=== Exercise task ===
Extract every line of the material below and reproduce each one word for word, in the same order.

[begin Provided data]

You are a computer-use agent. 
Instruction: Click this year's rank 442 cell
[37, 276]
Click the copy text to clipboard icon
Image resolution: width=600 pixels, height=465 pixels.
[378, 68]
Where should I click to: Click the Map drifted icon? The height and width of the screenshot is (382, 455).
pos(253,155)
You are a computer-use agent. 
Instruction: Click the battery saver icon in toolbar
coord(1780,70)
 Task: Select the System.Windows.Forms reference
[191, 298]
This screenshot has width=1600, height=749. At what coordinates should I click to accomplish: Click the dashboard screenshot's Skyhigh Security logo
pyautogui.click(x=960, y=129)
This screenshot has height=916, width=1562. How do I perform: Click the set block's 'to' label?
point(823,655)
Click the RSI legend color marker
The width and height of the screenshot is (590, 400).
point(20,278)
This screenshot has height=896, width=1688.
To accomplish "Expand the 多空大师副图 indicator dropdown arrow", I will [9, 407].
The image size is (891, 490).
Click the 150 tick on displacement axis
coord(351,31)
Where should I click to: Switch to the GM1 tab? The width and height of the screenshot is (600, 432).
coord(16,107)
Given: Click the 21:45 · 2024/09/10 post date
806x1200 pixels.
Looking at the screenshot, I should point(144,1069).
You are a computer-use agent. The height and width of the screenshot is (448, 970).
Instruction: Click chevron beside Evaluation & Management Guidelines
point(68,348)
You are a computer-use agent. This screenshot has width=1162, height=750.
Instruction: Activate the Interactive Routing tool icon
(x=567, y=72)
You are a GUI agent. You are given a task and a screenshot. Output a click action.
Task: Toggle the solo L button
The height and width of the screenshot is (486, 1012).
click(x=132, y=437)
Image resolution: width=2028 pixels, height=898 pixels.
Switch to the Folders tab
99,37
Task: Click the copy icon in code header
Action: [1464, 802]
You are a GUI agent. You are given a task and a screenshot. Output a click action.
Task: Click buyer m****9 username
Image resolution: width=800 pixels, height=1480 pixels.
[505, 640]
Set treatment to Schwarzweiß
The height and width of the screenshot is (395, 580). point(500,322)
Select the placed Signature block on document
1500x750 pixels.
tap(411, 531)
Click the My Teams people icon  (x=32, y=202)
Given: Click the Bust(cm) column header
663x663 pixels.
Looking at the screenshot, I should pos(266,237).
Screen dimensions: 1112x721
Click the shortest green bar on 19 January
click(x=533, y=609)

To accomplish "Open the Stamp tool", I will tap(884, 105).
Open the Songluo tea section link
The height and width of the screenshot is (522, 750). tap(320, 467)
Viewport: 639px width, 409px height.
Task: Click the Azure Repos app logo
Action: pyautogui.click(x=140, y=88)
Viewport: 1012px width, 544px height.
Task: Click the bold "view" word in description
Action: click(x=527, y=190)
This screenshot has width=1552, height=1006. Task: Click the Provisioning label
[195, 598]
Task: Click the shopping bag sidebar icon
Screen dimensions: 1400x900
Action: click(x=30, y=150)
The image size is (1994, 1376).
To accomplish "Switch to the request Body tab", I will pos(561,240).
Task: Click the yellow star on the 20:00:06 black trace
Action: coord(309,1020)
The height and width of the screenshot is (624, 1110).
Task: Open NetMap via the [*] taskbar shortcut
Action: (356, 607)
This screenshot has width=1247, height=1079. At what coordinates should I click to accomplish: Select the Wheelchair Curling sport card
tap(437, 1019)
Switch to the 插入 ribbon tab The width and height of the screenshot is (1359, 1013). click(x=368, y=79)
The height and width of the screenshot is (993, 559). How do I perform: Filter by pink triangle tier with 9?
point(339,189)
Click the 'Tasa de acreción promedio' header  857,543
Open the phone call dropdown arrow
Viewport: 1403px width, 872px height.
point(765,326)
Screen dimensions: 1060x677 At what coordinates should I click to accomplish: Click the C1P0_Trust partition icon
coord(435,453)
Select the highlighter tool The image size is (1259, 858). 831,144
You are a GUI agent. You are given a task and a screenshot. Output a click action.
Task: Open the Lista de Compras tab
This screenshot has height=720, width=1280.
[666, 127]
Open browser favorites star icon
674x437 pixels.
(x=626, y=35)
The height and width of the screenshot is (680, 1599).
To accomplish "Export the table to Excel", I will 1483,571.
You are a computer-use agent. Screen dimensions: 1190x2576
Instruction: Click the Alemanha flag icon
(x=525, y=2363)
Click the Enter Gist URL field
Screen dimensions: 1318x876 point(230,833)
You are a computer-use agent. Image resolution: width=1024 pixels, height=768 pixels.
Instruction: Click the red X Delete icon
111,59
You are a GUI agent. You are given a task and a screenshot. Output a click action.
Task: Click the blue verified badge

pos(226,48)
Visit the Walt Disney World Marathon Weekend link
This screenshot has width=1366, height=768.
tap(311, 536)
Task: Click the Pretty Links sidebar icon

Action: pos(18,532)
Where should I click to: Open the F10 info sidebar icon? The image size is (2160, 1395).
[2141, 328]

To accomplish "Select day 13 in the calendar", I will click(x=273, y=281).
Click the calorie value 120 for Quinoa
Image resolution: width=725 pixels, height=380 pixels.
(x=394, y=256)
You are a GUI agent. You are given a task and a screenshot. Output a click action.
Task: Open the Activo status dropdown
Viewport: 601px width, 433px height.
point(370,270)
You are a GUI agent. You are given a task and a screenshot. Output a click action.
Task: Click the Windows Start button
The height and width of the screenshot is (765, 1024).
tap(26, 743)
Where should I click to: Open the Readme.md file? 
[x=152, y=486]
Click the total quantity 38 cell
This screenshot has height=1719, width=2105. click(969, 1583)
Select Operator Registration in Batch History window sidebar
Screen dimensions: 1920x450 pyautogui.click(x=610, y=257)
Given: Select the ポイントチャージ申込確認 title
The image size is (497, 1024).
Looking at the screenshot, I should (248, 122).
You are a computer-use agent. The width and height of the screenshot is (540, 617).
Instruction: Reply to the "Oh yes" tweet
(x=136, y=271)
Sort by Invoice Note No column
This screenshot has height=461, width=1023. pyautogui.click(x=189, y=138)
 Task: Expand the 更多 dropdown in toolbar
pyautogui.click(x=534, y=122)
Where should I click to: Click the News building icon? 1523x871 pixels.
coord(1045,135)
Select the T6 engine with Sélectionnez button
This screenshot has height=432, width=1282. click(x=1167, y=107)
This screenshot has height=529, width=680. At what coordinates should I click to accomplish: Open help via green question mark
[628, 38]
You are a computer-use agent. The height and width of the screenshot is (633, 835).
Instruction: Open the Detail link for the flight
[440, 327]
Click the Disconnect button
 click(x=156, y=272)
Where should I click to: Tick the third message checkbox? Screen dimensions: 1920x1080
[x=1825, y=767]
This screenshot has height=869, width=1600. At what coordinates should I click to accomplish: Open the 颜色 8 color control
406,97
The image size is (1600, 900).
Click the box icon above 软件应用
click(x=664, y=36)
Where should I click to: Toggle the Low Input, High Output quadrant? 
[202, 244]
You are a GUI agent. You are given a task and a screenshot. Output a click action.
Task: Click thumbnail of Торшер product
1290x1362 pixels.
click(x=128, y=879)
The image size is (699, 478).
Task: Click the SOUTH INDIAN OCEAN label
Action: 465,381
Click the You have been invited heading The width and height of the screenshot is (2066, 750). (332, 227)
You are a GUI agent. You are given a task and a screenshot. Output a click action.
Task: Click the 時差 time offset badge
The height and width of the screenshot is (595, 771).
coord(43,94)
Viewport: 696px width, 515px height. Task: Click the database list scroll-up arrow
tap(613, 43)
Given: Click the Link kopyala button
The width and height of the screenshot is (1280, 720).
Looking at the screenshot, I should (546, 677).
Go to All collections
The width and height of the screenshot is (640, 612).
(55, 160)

[end Provided data]

=== Exercise response ===
You are a computer-use agent. 
Instruction: Click this year's rank 442 cell
[37, 276]
Click the copy text to clipboard icon
Image resolution: width=600 pixels, height=465 pixels.
[378, 68]
Where should I click to: Click the Map drifted icon? The height and width of the screenshot is (382, 455).
pos(253,155)
You are a computer-use agent. 
Instruction: Click the battery saver icon in toolbar
coord(1780,70)
 Task: Select the System.Windows.Forms reference
[191, 298]
This screenshot has width=1600, height=749. At what coordinates should I click to accomplish: Click the dashboard screenshot's Skyhigh Security logo
pyautogui.click(x=960, y=129)
This screenshot has height=916, width=1562. How do I perform: Click the set block's 'to' label?
point(823,655)
Click the RSI legend color marker
The width and height of the screenshot is (590, 400).
point(20,278)
This screenshot has height=896, width=1688.
To accomplish "Expand the 多空大师副图 indicator dropdown arrow", I will [9, 407].
The image size is (891, 490).
Click the 150 tick on displacement axis
coord(351,31)
Where should I click to: Switch to the GM1 tab? The width and height of the screenshot is (600, 432).
coord(16,107)
Given: Click the 21:45 · 2024/09/10 post date
806x1200 pixels.
Looking at the screenshot, I should point(144,1069).
You are a computer-use agent. The height and width of the screenshot is (448, 970).
Instruction: Click chevron beside Evaluation & Management Guidelines
point(68,348)
You are a computer-use agent. This screenshot has width=1162, height=750.
Instruction: Activate the Interactive Routing tool icon
(x=567, y=72)
You are a GUI agent. You are given a task and a screenshot. Output a click action.
Task: Toggle the solo L button
The height and width of the screenshot is (486, 1012).
click(x=132, y=437)
Image resolution: width=2028 pixels, height=898 pixels.
Switch to the Folders tab
99,37
Task: Click the copy icon in code header
Action: [1464, 802]
You are a GUI agent. You are given a task and a screenshot. Output a click action.
Task: Click buyer m****9 username
Image resolution: width=800 pixels, height=1480 pixels.
[505, 640]
Set treatment to Schwarzweiß
The height and width of the screenshot is (395, 580). point(500,322)
Select the placed Signature block on document
1500x750 pixels.
tap(411, 531)
Click the My Teams people icon  (x=32, y=202)
Given: Click the Bust(cm) column header
663x663 pixels.
Looking at the screenshot, I should pos(266,237).
Screen dimensions: 1112x721
Click the shortest green bar on 19 January
click(x=533, y=609)

To accomplish "Open the Stamp tool", I will tap(884, 105).
Open the Songluo tea section link
The height and width of the screenshot is (522, 750). tap(320, 467)
Viewport: 639px width, 409px height.
Task: Click the Azure Repos app logo
Action: pyautogui.click(x=140, y=88)
Viewport: 1012px width, 544px height.
Task: Click the bold "view" word in description
Action: click(x=527, y=190)
This screenshot has width=1552, height=1006. Task: Click the Provisioning label
[195, 598]
Task: Click the shopping bag sidebar icon
Screen dimensions: 1400x900
Action: click(x=30, y=150)
The image size is (1994, 1376).
To accomplish "Switch to the request Body tab", I will pos(561,240).
Task: Click the yellow star on the 20:00:06 black trace
Action: coord(309,1020)
The height and width of the screenshot is (624, 1110).
Task: Open NetMap via the [*] taskbar shortcut
Action: (356, 607)
This screenshot has width=1247, height=1079. At what coordinates should I click to accomplish: Select the Wheelchair Curling sport card
tap(437, 1019)
Switch to the 插入 ribbon tab The width and height of the screenshot is (1359, 1013). click(x=368, y=79)
The height and width of the screenshot is (993, 559). How do I perform: Filter by pink triangle tier with 9?
point(339,189)
Click the 'Tasa de acreción promedio' header  857,543
Open the phone call dropdown arrow
Viewport: 1403px width, 872px height.
point(765,326)
Screen dimensions: 1060x677 At what coordinates should I click to accomplish: Click the C1P0_Trust partition icon
coord(435,453)
Select the highlighter tool The image size is (1259, 858). 831,144
You are a GUI agent. You are given a task and a screenshot. Output a click action.
Task: Open the Lista de Compras tab
This screenshot has height=720, width=1280.
[666, 127]
Open browser favorites star icon
674x437 pixels.
(x=626, y=35)
The height and width of the screenshot is (680, 1599).
To accomplish "Export the table to Excel", I will 1483,571.
You are a computer-use agent. Screen dimensions: 1190x2576
Instruction: Click the Alemanha flag icon
(x=525, y=2363)
Click the Enter Gist URL field
Screen dimensions: 1318x876 point(230,833)
You are a computer-use agent. Image resolution: width=1024 pixels, height=768 pixels.
Instruction: Click the red X Delete icon
111,59
You are a GUI agent. You are given a task and a screenshot. Output a click action.
Task: Click the blue verified badge

pos(226,48)
Visit the Walt Disney World Marathon Weekend link
This screenshot has width=1366, height=768.
tap(311, 536)
Task: Click the Pretty Links sidebar icon

Action: pos(18,532)
Where should I click to: Open the F10 info sidebar icon? The image size is (2160, 1395).
[2141, 328]

To accomplish "Select day 13 in the calendar", I will click(x=273, y=281).
Click the calorie value 120 for Quinoa
Image resolution: width=725 pixels, height=380 pixels.
(x=394, y=256)
You are a GUI agent. You are given a task and a screenshot. Output a click action.
Task: Open the Activo status dropdown
Viewport: 601px width, 433px height.
point(370,270)
You are a GUI agent. You are given a task and a screenshot. Output a click action.
Task: Click the Windows Start button
The height and width of the screenshot is (765, 1024).
tap(26, 743)
Where should I click to: Open the Readme.md file? 
[x=152, y=486]
Click the total quantity 38 cell
This screenshot has height=1719, width=2105. click(969, 1583)
Select Operator Registration in Batch History window sidebar
Screen dimensions: 1920x450 pyautogui.click(x=610, y=257)
Given: Select the ポイントチャージ申込確認 title
The image size is (497, 1024).
Looking at the screenshot, I should (248, 122).
You are a computer-use agent. The width and height of the screenshot is (540, 617).
Instruction: Reply to the "Oh yes" tweet
(x=136, y=271)
Sort by Invoice Note No column
This screenshot has height=461, width=1023. pyautogui.click(x=189, y=138)
 Task: Expand the 更多 dropdown in toolbar
pyautogui.click(x=534, y=122)
Where should I click to: Click the News building icon? 1523x871 pixels.
coord(1045,135)
Select the T6 engine with Sélectionnez button
This screenshot has height=432, width=1282. click(x=1167, y=107)
This screenshot has height=529, width=680. At what coordinates should I click to accomplish: Open help via green question mark
[628, 38]
You are a computer-use agent. The height and width of the screenshot is (633, 835).
Instruction: Open the Detail link for the flight
[440, 327]
Click the Disconnect button
 click(x=156, y=272)
Where should I click to: Tick the third message checkbox? Screen dimensions: 1920x1080
[x=1825, y=767]
This screenshot has height=869, width=1600. At what coordinates should I click to accomplish: Open the 颜色 8 color control
406,97
The image size is (1600, 900).
Click the box icon above 软件应用
click(x=664, y=36)
Where should I click to: Toggle the Low Input, High Output quadrant? 
[202, 244]
You are a GUI agent. You are given a task and a screenshot. Output a click action.
Task: Click thumbnail of Торшер product
1290x1362 pixels.
click(x=128, y=879)
The image size is (699, 478).
Task: Click the SOUTH INDIAN OCEAN label
Action: 465,381
Click the You have been invited heading The width and height of the screenshot is (2066, 750). (332, 227)
You are a GUI agent. You are given a task and a screenshot. Output a click action.
Task: Click the 時差 time offset badge
The height and width of the screenshot is (595, 771).
coord(43,94)
Viewport: 696px width, 515px height. Task: Click the database list scroll-up arrow
tap(613, 43)
Given: Click the Link kopyala button
The width and height of the screenshot is (1280, 720).
Looking at the screenshot, I should (546, 677).
Go to All collections
The width and height of the screenshot is (640, 612).
(55, 160)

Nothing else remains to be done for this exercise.